In today's issue of the Los Angeles Times, columnist Ronald Brownstein -- a true Beltway opinionmaker -- successfully debunks the Republicans' attack on the Dems, noting that House Democrats did not oppose decreasing criminal penalties for unlawful presence in the country from a felony to a misdemeanor but rather "opposed an effort to increase the penalty for unlawful presence from a civil violation to a criminal misdemeanor" (emphasis original). Brownstein also notes one of the most important facts surrounding the debate over the Republican-backed criminalization plan: where the idea originated.

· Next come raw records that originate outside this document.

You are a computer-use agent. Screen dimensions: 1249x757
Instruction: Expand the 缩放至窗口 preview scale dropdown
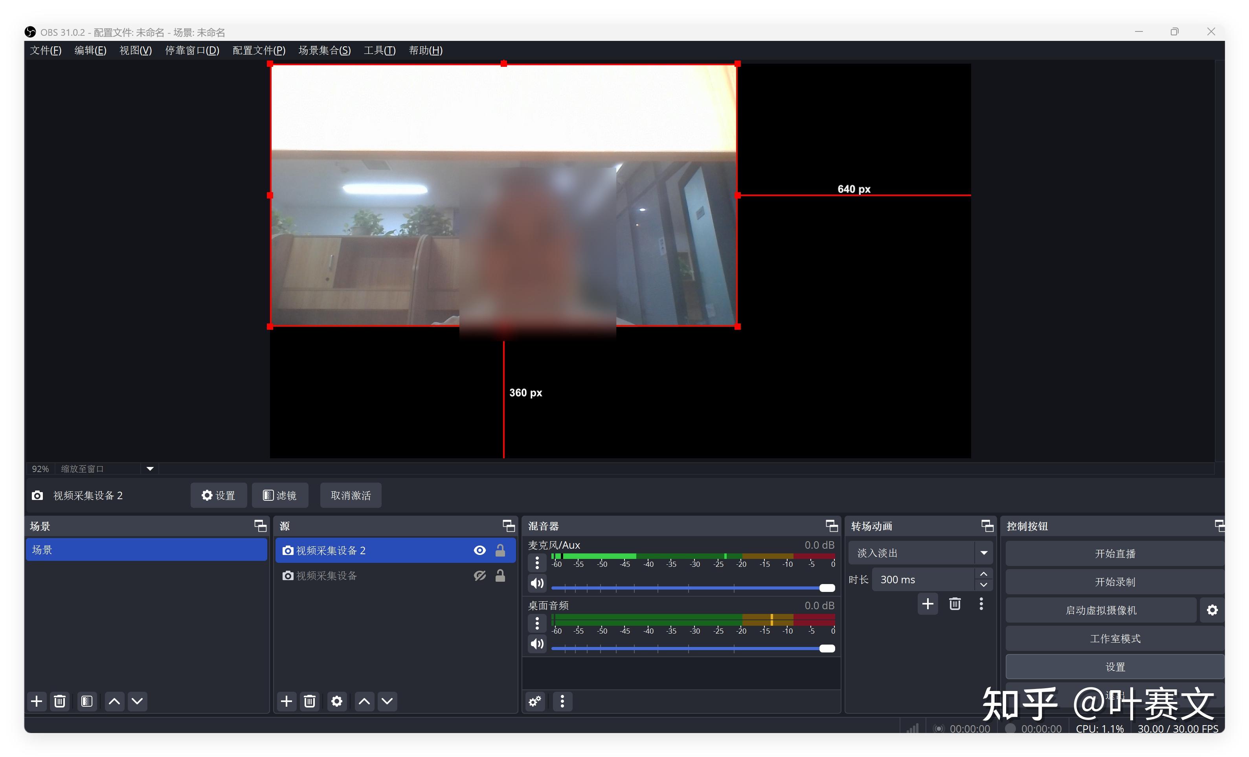pyautogui.click(x=150, y=468)
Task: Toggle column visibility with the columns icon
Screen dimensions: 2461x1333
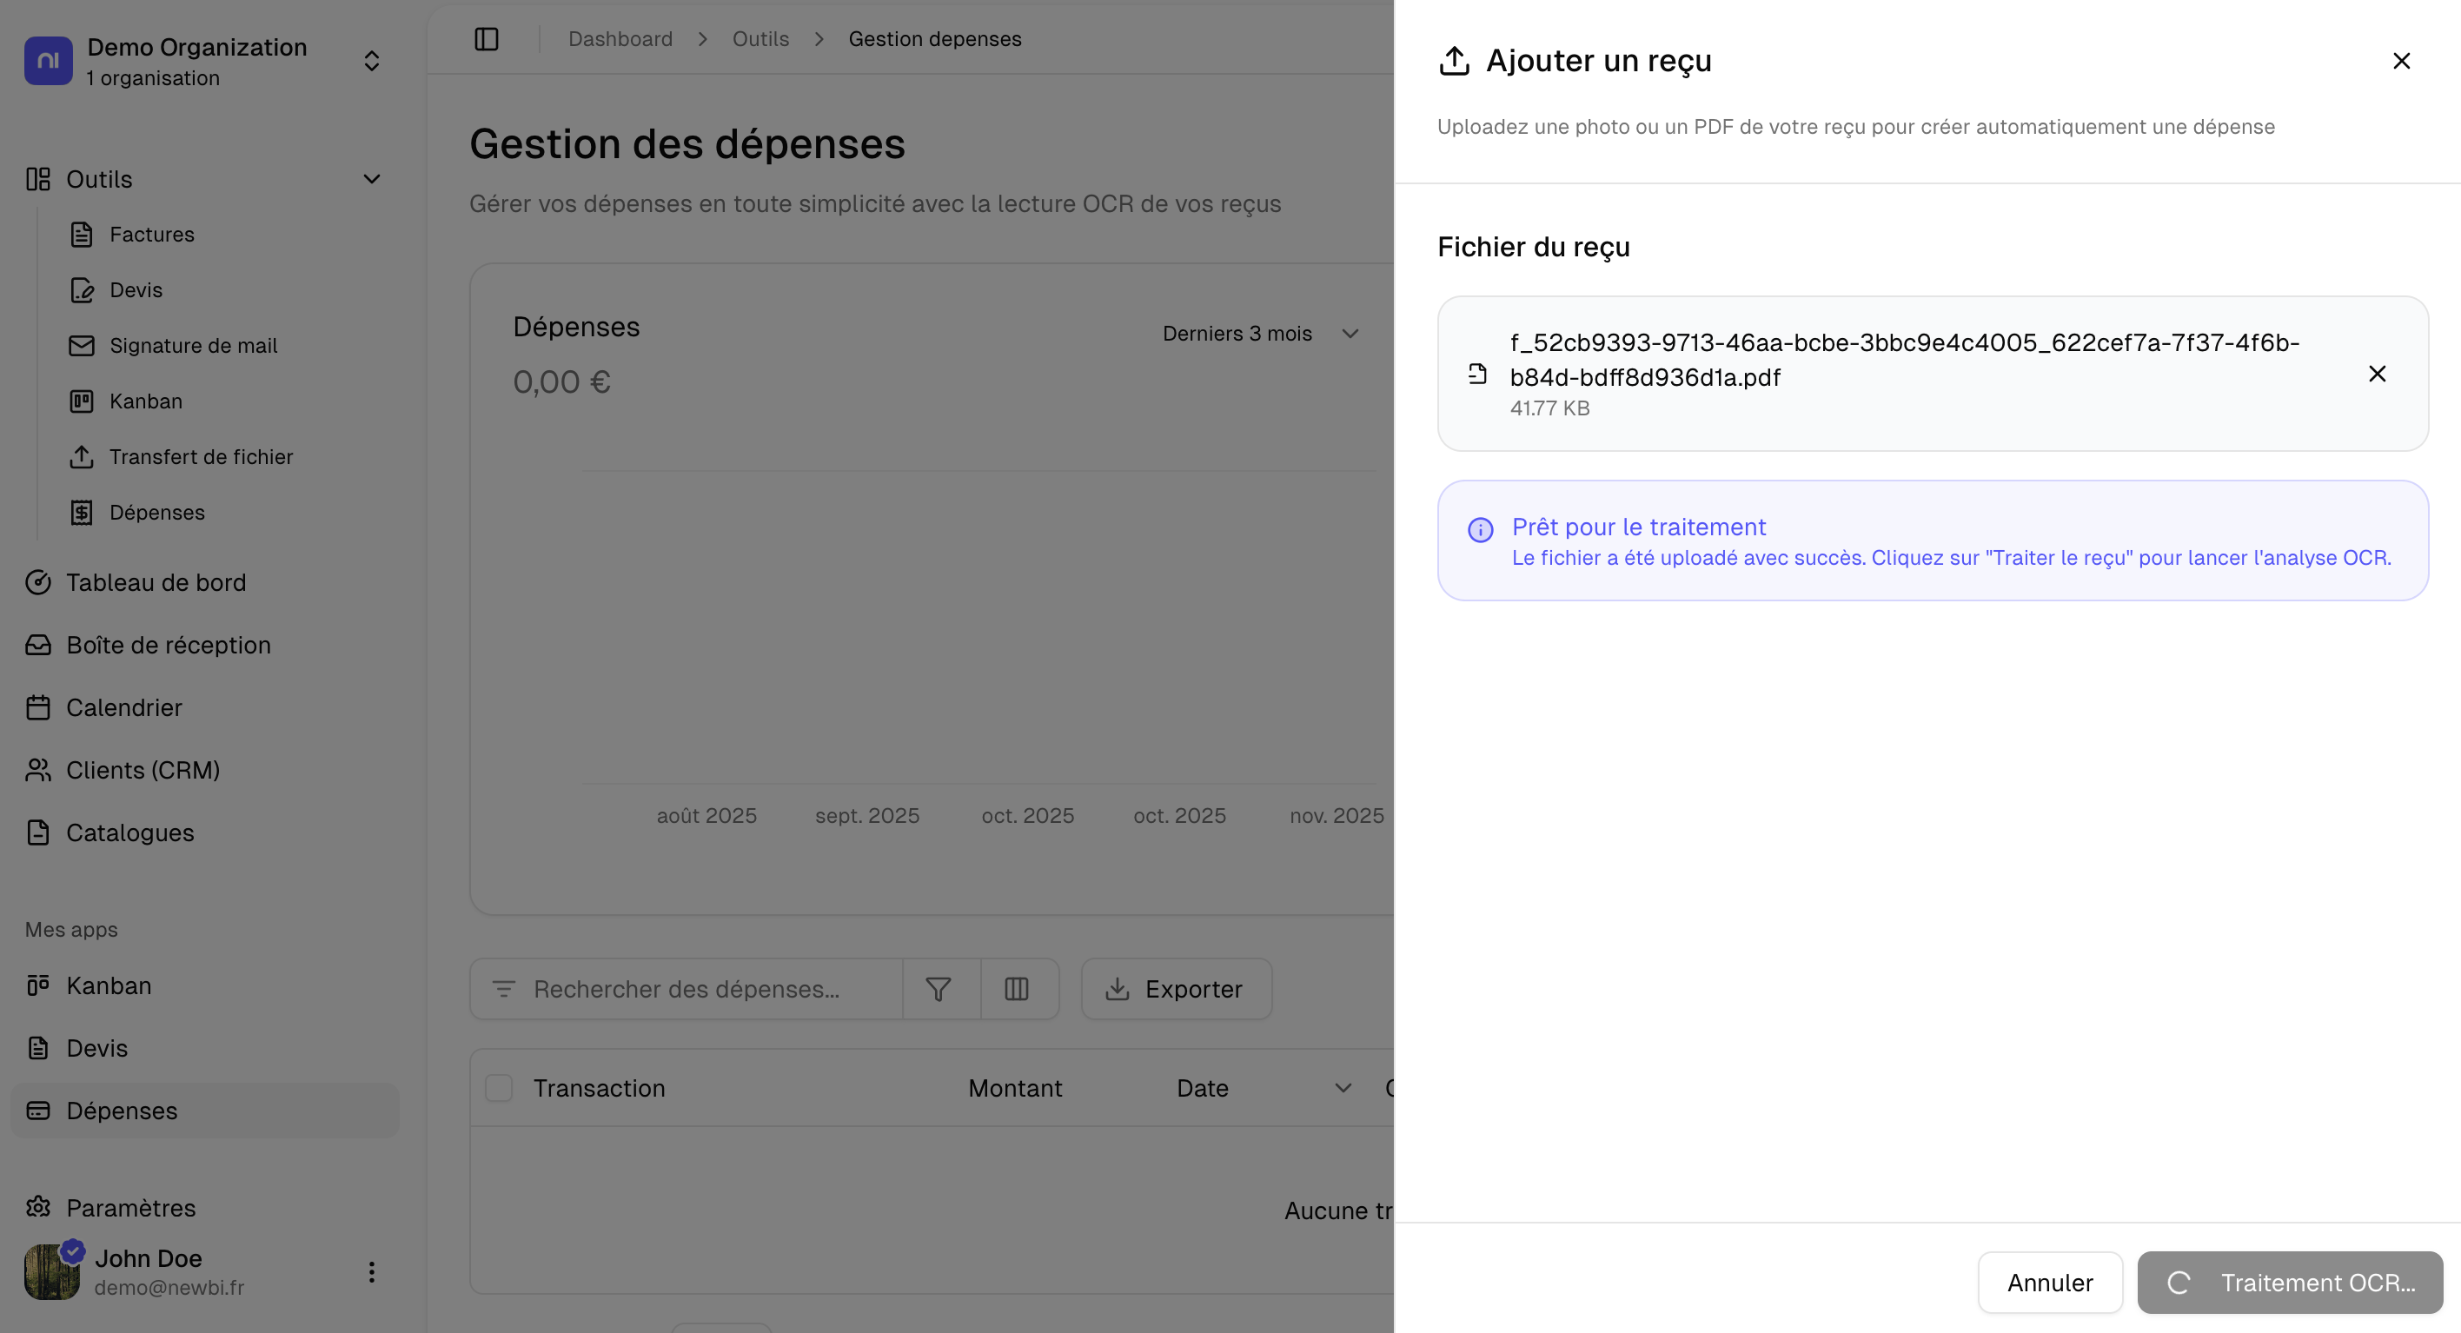Action: coord(1017,989)
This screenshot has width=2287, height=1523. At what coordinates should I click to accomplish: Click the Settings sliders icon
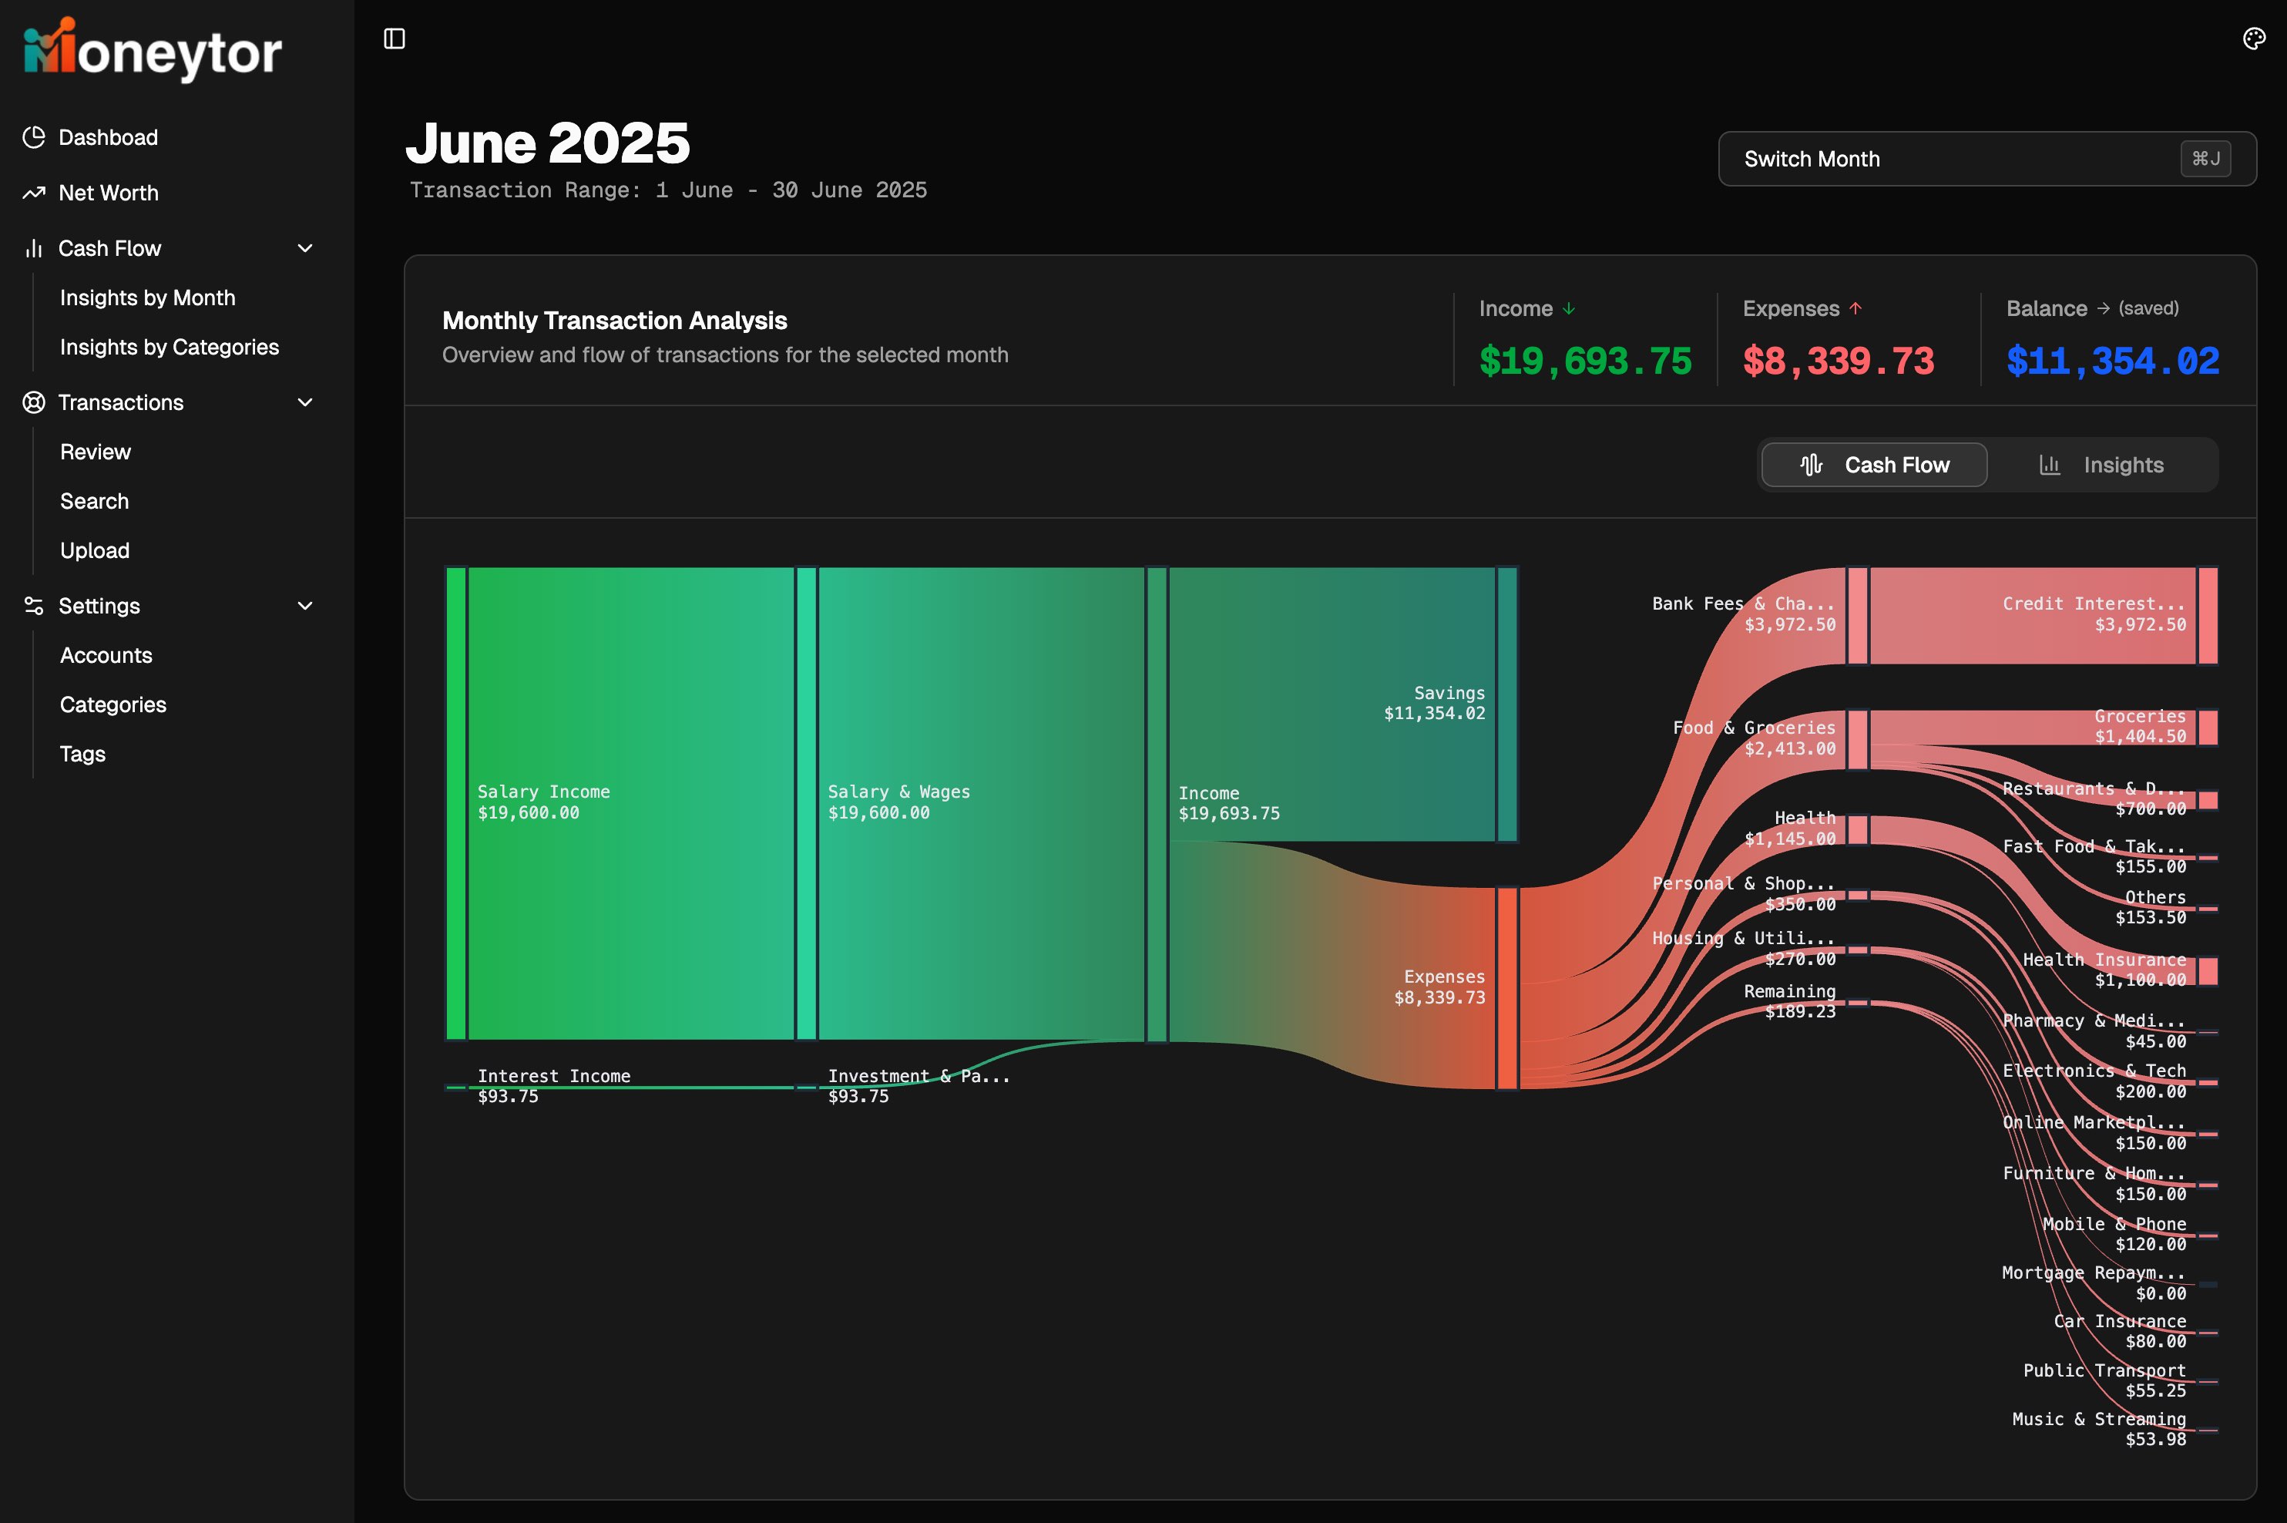(x=35, y=605)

So as House Judiciary Committee Chairman F. James Sensenbrenner Jr. (R-Wis.) prepared his border security bill last year, the Justice Department asked him to include a provision making unlawful presence in the U.S. a crime. Sensenbrenner, on the House floor in December, said the idea came from the Bush administration, and an administration official last week, speaking anonymously, confirmed his account.